BY ELLIOT STEPHEN COHEN
The music world lost one of its most distinctive voices with last week’s passing of British singer Joe Cocker. Cocker’s death at age 70 was not totally unexpected. A hard liver, he had been diagnosed with lung cancer many years ago; a body that had been ravaged by cigarettes, alcohol and drugs, including heroin, for decades.
He was also famous for his wild onstage spastic gyrations which were mimicked by comedian John Belushi in a memorable 1976 “Saturday Night Live” episode duet by the pair. His ravaged voice conveyed tremendous emotion, though. Just think of the last note of his 1974 hit “You Are So Beautiful” that he struggles to hit.
Cocker’s peak was arguably the massive 1970 “Mad Dogs and Englishmen” tour coordinated by band leader Leon Russell. The tour hit 48 cities, resulting in a memorable live album and film. Despite this success, Cocker’s mental and physical problems soon became exacerbated by drugs and alcohol.
However, the singer, who was awarded an OBE by the Queen of England three years ago, leaves behind a great legacy of classic recorded interpretations of songs such as “With A Little Help From My Friends,” “Feelin’ Allright,” “The Letter,” “Cry Me A River” and the Grammy-awarded duet with Jennifer Warnes, “Up Where We Belong.”
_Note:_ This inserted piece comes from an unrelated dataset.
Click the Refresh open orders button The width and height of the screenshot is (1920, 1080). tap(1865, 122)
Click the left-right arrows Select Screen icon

One of those performances was his recording of John Sebastian’s great song, “Darling Be Home Soon.” Sebastian who also performed at the famous 1969 Woodstock music festival, fondly remembers seeing and meeting Cocker there, and other times afterwards.
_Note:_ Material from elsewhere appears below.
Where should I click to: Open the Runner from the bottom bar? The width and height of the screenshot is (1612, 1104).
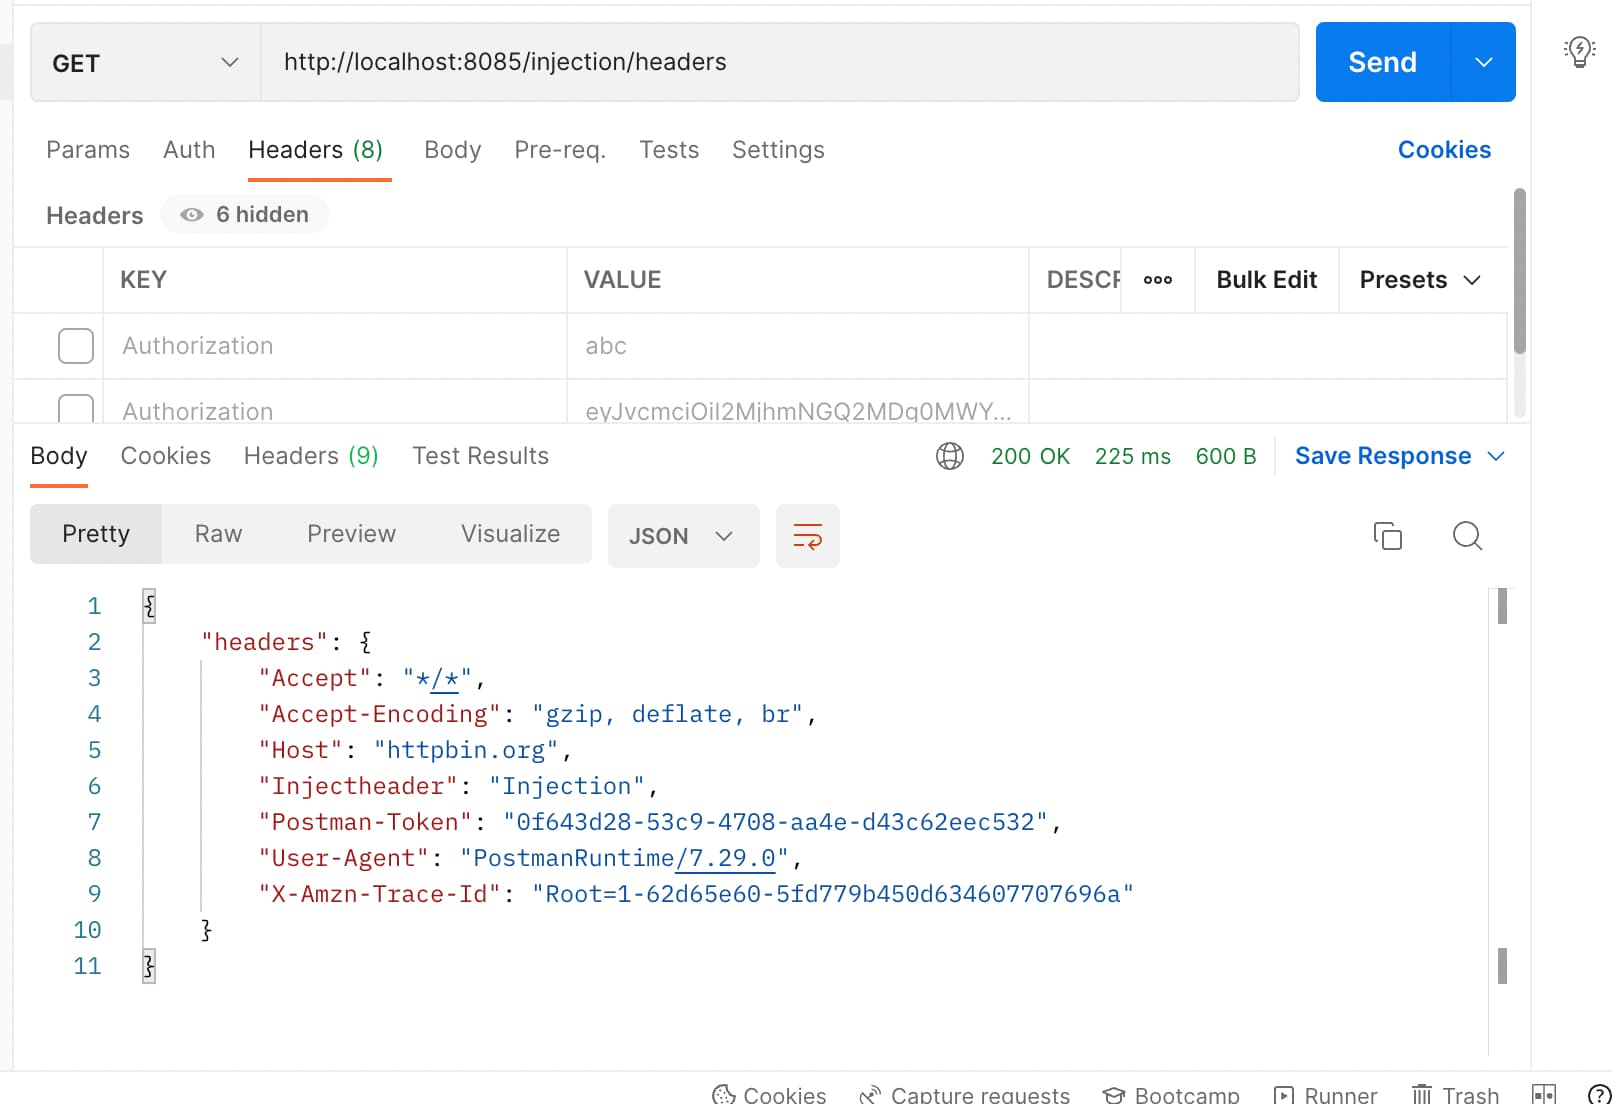(x=1325, y=1094)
EXAMINER: What do remember most about Joe’s Woodstock performance?
SEBASTIAN: It was really a wonderful show. The crowd was having an awful lot of fun. I don’t know if it was such a proper setting to evaluate someone. Those were very challenging times and challenging circumstances to try to do a musical set. There were no proper stage monitors back then. It’s that simple, but the audience was really digging Joe. He had a very tight band, which in some ways was a welcome relief from the period norm, which had a lot of very loose style bands.
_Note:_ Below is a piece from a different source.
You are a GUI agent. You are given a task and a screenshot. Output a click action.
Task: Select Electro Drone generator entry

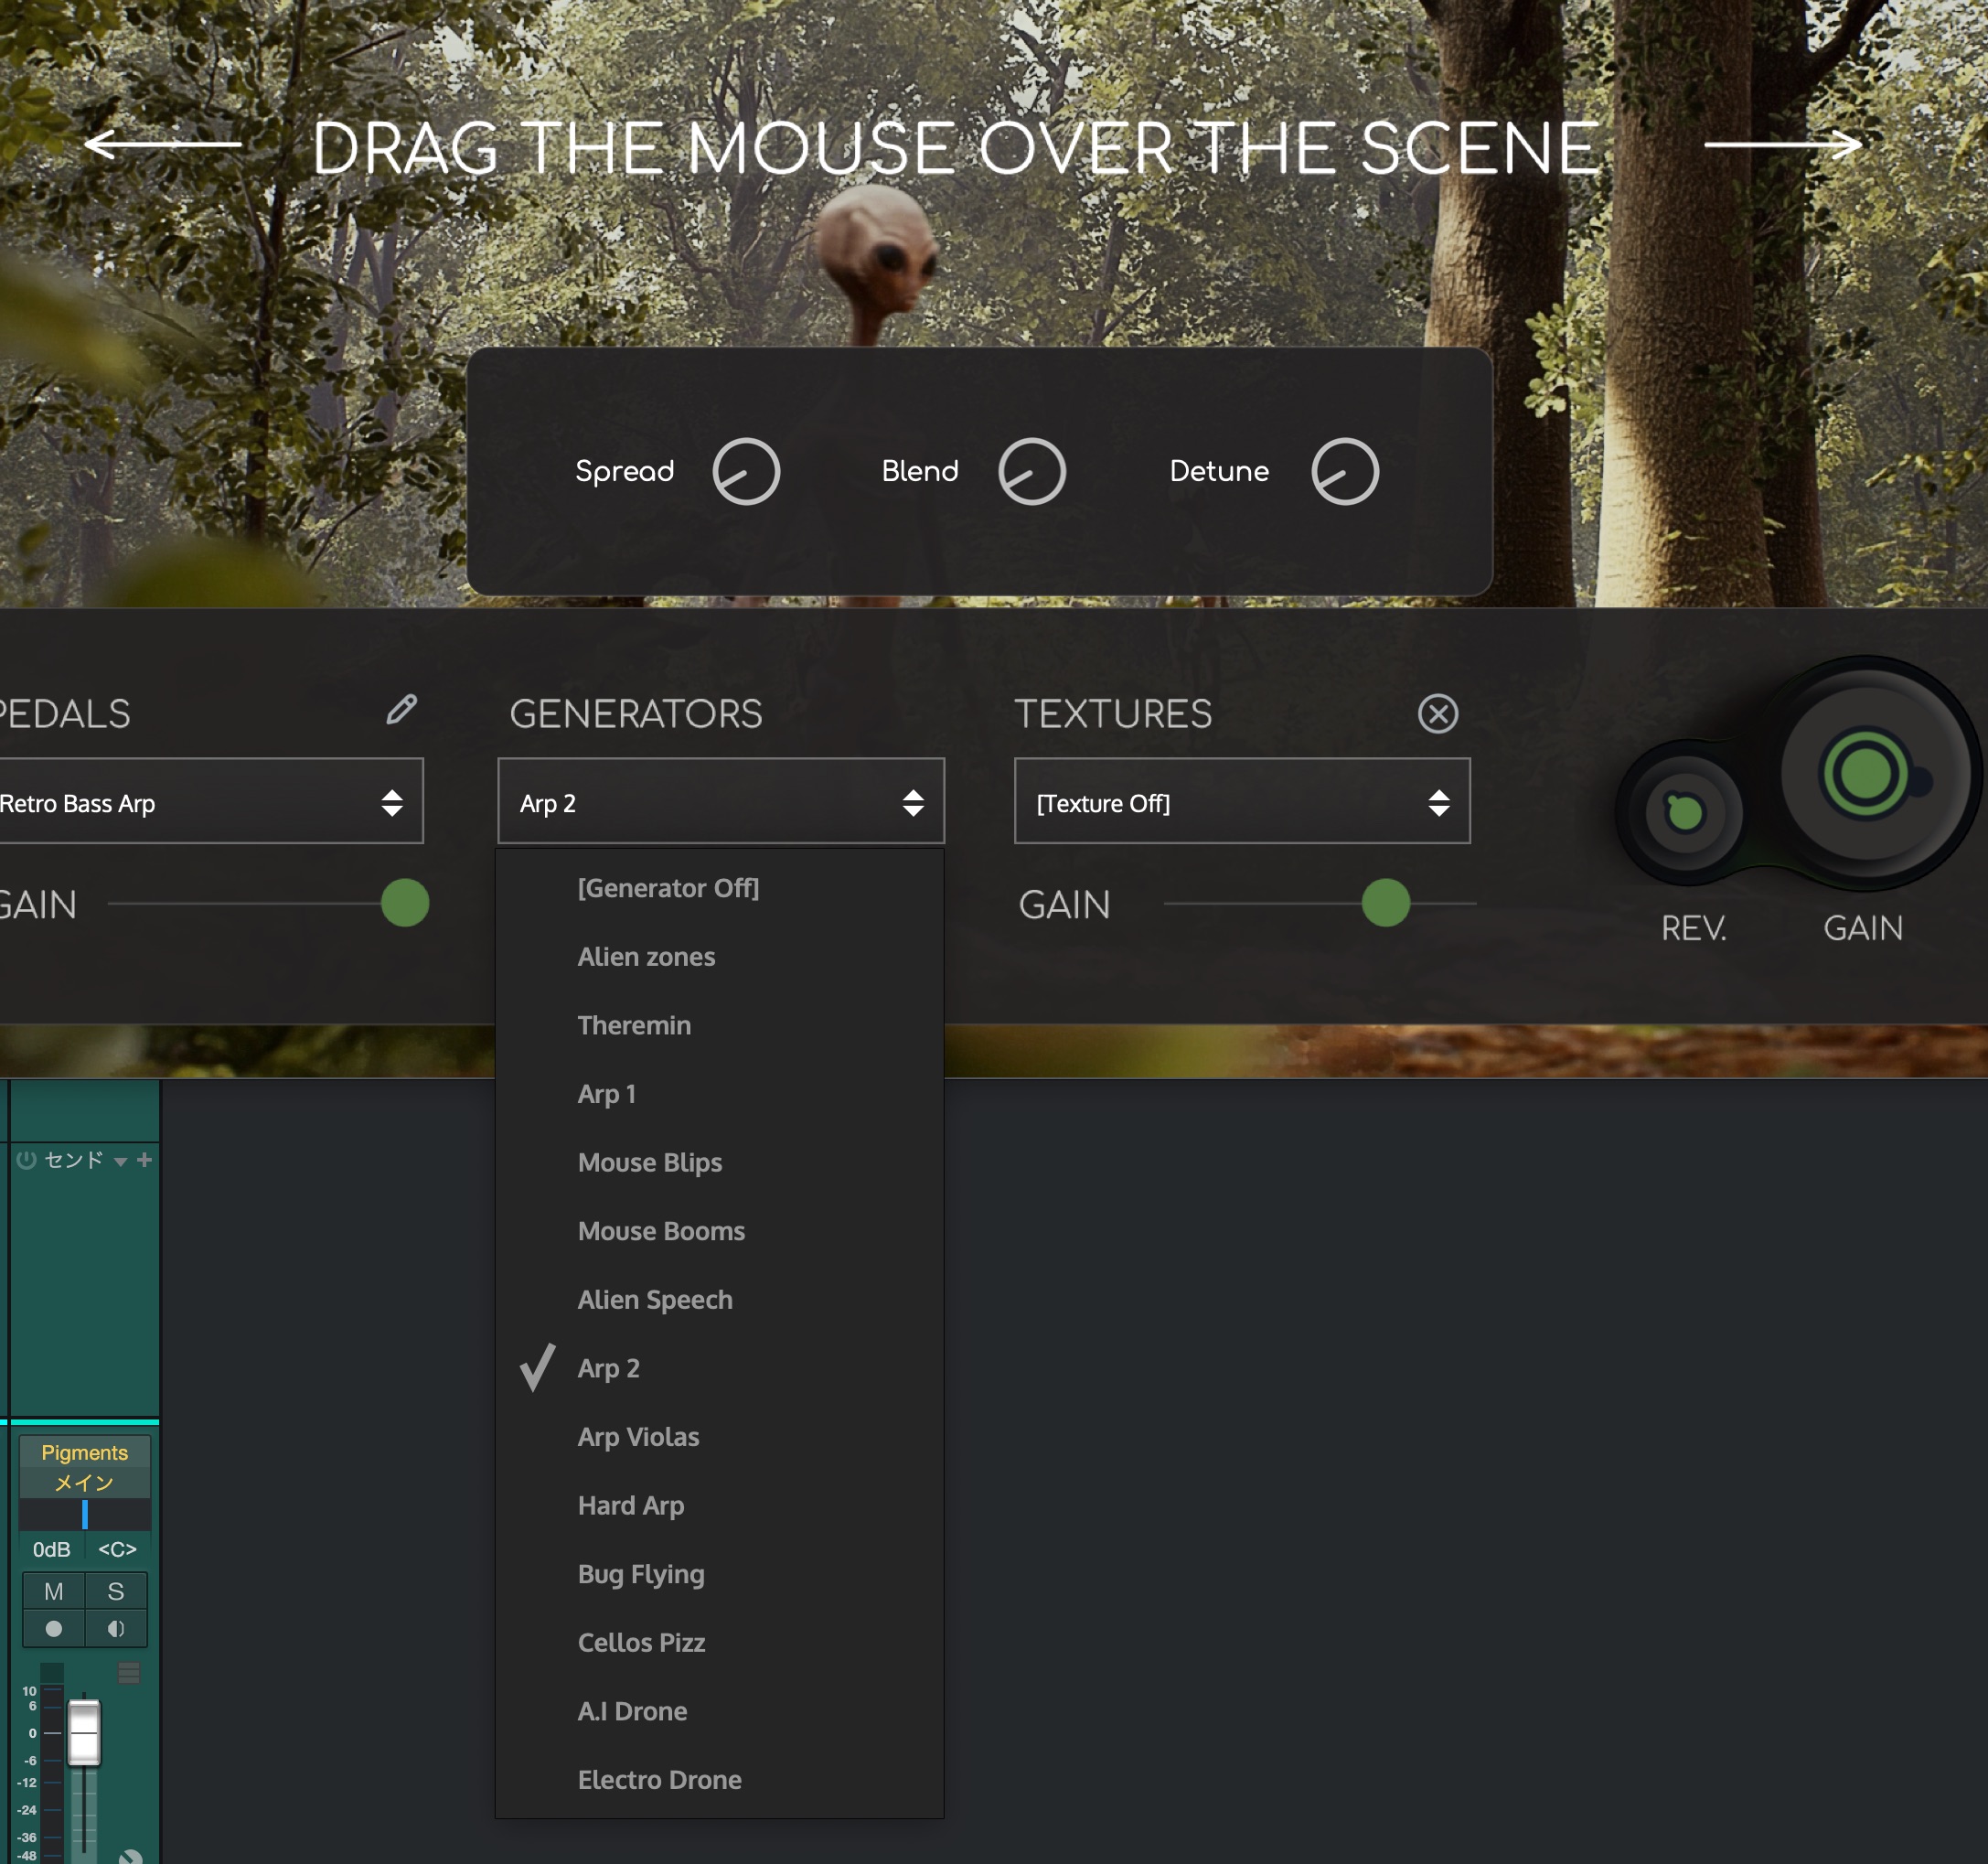pos(659,1779)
EXAMINER: Did you speak with him at all at the event?
SEBASTIAN: I’d never met him before, but we had some time to talk to each other. You know, Joe was not known for being a real verbal character, but I just figured, “He’s an English bloke, I’m gonna tease him.” So, I went up to him and said, “Oh, man, I can see that you got that tie-die (t-shirt) in San Francisco where they’re doing that Procean Die. Man, it’ll be washed out by later this afternoon!” He started laughing because he was looking at this pretty traumatic set of clothes I had on.
EXAMINER: Besides his incredible voice, Cocker was known for his wild spastic onstage contortions.
SEBASTIAN: What I was getting from him, was a kind of impression of Ray Charles that this guy had come up with, from banging around English bars and pubs. He really idolized Ray, and I understood that sort of spasmodic thing. It was just part of his delivery and made it that much more dramatic. I think that even in his first years of performing, he was already a hard drinking carousing guy, but he was also really sweet. There was a tremendous sweetness about him.
EXAMINER: Both of you were reunited in 1994 at the Woodstock 25th anniversary commemorative shows.
SEBASTIAN: Yes, and we wound up together in trailer without any kind of accommodations. It was almost like a truck bed with a box on top. We were looking out at this collapsing rock festival together for about 20 minutes, and he turns to me and says, “Weird, huh!” That was our whole conversation, but that was Joe; a man of few words.
EXAMINER: Besides the two Woodstock appearances, are there any ones that really stand out in your memory?
SEBASTIAN: The ones with Leon Russell and the whole “Mad Dogs and Englishmen” crew were really incredible, but I also saw him at a very low point. It was around 1980 at the Troubador in Los Angeles. He was really disoriented onstage, whether it was from drink or drugs. At one point he looked out at the crowd and said, “Are any of my friends out there?” To me it was, “Ah, poor Joe.” I felt so sorry for him, but you know just a few years later he was back on top with the hit he had with Jennifer Warnes. He was back in action.
EXAMINER: What did you think of his rendition of your song, “Darling Be Home Soon?”
SEBASTIAN: I thought it was absolutely great, but Jennifer Hall once said to me, “You know, these guys should pay a little closer to the way the tunes are written,” because his version has a few little turns that weren’t picked up on. That was also true of Susan Tedeschi’s version, but hers was also great.
EXAMINER: In looking over the list of great performers who were on the original Woodstock bill, Joe sadly is now one of over twenty, like Jimi Hendrix, Janis Joplin, Richie Havens, and Levon Helm who are no longer with us
SEBASTIAN: I prefer to look at the other one that lists people like myself who are still here. (Huge laugh.) That’s the one I want to keep track of!